C’est le début de la fin pour Napoléon 1er, chassé d’Allemagne après l’avoir été de Russie et d’Espagne. C’est aussi, comme l’indique le nom donné à cette bataille, l’avènement des nationalités. C’en est fini des guerres dynastiques de l’Ancien Régime. Désormais, ce sont des peuples et non plus des souverains qui s’affrontent les uns aux autres.
La bataille de la dernière chance
Après son repli de Russie, en décembre 1812, l’Empereur des Français se voit poursuivi par les Russes et leurs alliés prussiens. Il reconstitue avec une rapidité étonnante la Grande Armée avec ses alliés : Italiens, Danois, Allemands de la Confédération du Rhin (Bavarois, Saxons…).
Le 11 janvier 1813 sont mobilisés 350 000 soldats français. Les nouvelles recrues, les « Marie-Louise », sont inexpérimentées et l’armée manque cruellement de chevaux ; la logistique est défaillante… mais la situation dans le camp adverse n’est guère meilleure : l’armée prussienne est réduite à peu de chose et l’armée russe éreintée par la campagne de l’automne.
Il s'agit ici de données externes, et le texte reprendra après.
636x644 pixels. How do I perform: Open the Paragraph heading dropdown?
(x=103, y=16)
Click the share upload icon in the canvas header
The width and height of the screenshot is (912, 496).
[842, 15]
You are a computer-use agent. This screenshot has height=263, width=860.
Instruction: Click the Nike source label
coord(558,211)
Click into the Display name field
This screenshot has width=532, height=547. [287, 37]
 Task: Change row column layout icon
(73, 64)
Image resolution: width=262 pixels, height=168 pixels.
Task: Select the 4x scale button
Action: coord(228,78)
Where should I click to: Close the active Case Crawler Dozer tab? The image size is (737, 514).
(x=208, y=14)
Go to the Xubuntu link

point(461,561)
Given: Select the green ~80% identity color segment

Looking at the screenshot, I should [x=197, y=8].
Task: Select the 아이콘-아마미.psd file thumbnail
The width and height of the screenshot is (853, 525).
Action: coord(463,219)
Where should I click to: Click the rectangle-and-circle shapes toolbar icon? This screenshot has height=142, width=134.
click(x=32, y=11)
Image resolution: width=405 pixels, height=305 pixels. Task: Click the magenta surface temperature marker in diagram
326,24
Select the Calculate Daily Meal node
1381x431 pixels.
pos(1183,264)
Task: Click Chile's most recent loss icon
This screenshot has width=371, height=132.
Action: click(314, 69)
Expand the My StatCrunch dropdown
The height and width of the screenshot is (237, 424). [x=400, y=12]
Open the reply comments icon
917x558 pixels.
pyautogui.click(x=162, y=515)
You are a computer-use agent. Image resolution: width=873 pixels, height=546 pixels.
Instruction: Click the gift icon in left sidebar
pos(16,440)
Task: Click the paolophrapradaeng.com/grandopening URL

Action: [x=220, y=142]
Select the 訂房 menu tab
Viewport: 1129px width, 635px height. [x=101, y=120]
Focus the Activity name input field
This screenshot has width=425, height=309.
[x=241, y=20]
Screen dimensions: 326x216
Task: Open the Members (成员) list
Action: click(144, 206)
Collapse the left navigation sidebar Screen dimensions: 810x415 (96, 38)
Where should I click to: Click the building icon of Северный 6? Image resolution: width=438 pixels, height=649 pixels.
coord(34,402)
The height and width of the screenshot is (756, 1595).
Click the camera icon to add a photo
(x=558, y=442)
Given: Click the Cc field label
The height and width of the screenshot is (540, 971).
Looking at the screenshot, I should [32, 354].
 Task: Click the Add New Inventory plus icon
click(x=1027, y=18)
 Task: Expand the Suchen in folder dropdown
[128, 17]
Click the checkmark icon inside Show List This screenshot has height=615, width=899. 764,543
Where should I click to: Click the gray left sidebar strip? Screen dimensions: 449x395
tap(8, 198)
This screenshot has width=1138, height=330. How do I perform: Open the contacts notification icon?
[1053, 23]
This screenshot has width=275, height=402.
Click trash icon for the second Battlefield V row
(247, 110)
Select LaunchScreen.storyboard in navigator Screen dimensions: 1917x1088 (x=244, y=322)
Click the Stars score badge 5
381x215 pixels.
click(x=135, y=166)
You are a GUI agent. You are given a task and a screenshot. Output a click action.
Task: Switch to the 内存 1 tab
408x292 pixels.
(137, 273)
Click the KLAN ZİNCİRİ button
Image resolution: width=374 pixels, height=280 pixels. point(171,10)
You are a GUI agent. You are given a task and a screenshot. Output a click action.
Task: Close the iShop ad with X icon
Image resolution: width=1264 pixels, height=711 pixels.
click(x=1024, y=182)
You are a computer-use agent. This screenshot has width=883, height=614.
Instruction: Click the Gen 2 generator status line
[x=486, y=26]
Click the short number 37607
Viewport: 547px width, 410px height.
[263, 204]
Avec une Grande Armée forte de seulement 180.000 hommes, dont une moitié de non-Français, il remporte sur cette sixième coalition deux victoires à Lützen (près de Leipzig), le 2 mai 1813, et à Bautzen (à l’est de Dresde), les 20 et 21 mai 1813. Mais Napoléon 1er, faute d’obtenir une victoire décisive qui éliminerait la Prusse de la coalition, se voit contraint de concéder à ses ennemis un armistice. Il est signé à Pleiswitz le 4 juin 1813.
Les Prussiens et les Russes en profitent pour refaire leurs forces. Plus important encore, ils voient se rallier à eux les Autrichiens et les Anglais ainsi que les Suédois. Ceux-ci sont commandés par l’ancien maréchal Jean-Baptiste Bernadotte, un soldat de la Révolution devenu prince héritier de Suède en 1810 (et roi de Suède en 1818 sous le nom de Charles XIV). L’Espagne, le Portugal et divers États allemands complètent la coalition.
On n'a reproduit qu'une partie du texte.